Turkish Constitutional Court deems anonymous testimony sufficient grounds for arrest

In a landmark ruling, Turkey’s top court has ruled that anonymous testimony containing “strong evidence of a crime" is sufficient grounds for arrest.

Duvar English

Turkey’s Constitutional Court has ruled that secret testimony showing “strong evidence of a crime” is sufficient to arrest suspects without any further supporting evidence, according to reporting by Deutsche Welle Turkish. 

The controversial and landmark decision by the court comes as the practice of arresting people based on secret testimony has rapidly increased in recent years. The first instance of the use of this practice was by prosecutor Zekeriya Öz during the Ergenekon deep state investigation in 2012, and has greatly increased since the coup attempt against President Erdoğan’s Justice and Development Party (AKP)-led government in 2016.

Critics and human rights advocates say the practice has been used to fabricate testimony and silence dissent and resistance. 

However, the top court said that if secret testimony produces “concrete evidence” of a criminal act, it is sufficient for arrest. 

The court's ruling concerns the 2020 arrest of Diyarbakır Eğil Municipality's former council member Rıza Barut.
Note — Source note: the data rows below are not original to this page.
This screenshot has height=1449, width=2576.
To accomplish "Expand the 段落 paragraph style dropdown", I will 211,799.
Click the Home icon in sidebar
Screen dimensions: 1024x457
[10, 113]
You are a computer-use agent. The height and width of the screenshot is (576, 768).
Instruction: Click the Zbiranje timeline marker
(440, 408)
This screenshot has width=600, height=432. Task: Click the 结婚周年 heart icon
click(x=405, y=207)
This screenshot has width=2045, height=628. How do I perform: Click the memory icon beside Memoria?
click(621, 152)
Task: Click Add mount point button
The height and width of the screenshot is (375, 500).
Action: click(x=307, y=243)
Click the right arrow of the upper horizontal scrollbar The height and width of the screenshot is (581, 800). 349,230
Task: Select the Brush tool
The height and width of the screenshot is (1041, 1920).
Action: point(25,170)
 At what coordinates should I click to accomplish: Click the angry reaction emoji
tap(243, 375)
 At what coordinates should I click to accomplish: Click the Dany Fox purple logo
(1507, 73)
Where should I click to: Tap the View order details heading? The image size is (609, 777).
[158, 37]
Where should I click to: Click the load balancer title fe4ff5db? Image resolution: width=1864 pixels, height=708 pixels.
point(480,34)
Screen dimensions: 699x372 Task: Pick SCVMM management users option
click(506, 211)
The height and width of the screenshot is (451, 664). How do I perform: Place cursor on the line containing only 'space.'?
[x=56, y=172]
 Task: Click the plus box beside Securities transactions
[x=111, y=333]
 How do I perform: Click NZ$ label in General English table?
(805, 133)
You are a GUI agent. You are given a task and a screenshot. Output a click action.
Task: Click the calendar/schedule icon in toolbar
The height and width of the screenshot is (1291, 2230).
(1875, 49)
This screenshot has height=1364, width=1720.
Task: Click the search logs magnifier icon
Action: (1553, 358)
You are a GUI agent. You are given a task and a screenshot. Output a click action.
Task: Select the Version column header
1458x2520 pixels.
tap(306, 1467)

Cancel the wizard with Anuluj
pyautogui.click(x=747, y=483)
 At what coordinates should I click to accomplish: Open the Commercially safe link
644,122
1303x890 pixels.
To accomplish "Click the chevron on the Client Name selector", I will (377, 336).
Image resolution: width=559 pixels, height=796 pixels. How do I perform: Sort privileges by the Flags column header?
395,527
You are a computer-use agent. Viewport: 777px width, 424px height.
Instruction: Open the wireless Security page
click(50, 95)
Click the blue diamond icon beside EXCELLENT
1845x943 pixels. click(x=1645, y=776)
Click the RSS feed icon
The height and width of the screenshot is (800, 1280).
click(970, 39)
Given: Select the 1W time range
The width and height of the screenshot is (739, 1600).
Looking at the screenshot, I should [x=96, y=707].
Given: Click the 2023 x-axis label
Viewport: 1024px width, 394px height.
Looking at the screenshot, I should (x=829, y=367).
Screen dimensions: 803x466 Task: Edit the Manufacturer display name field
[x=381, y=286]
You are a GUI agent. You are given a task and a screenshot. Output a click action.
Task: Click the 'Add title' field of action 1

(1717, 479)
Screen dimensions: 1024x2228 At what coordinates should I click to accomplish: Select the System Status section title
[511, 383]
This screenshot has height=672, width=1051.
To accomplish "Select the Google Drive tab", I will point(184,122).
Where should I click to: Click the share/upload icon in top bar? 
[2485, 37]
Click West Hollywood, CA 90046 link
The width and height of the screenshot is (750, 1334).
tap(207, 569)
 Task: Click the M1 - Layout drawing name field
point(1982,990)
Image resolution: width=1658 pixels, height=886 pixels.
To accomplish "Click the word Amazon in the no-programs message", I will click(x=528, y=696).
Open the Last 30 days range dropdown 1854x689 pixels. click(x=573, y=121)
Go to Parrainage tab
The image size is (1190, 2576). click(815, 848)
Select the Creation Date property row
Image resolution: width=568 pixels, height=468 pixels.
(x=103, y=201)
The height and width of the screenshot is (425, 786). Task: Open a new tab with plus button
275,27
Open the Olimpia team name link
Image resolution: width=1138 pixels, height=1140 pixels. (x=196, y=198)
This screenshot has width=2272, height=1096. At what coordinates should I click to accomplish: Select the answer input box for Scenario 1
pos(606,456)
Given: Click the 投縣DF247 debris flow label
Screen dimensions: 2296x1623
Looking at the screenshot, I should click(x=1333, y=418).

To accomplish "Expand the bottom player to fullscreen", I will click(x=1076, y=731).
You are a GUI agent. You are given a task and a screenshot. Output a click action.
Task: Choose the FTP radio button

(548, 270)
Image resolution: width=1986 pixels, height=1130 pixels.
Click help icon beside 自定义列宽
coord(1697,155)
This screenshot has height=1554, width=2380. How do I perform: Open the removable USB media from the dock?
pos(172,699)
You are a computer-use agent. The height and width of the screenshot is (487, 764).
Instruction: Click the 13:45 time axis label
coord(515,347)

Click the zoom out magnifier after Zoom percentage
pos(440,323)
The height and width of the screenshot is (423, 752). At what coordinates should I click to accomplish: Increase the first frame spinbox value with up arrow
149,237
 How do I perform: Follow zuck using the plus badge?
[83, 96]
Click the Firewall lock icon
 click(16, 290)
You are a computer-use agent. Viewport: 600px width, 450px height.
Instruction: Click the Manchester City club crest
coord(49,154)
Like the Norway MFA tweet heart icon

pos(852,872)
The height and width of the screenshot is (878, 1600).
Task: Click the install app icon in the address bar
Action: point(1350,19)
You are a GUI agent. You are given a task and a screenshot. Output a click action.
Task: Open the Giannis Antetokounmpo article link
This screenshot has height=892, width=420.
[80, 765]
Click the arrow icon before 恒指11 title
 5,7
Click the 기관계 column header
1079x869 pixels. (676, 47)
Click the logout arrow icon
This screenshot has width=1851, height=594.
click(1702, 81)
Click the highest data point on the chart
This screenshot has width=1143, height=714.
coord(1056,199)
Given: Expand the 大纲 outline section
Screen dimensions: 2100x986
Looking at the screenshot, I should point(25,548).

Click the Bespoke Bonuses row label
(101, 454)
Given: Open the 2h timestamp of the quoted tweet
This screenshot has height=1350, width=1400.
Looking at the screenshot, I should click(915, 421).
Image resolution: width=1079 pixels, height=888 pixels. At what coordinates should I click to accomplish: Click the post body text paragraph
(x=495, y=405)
The court said that Barut's arrest based on secret testimony was illegal because the statement used to charge him with "membership in a terrorist organization” was "abstract." If "concrete," his arrest would have been legal, the top court ruled. 

The court said that if statements made by a secret witness include specifics such as name, date, and time, and if the statements can be verified and cross-examined as “concrete,” then they are sufficient grounds for arrest.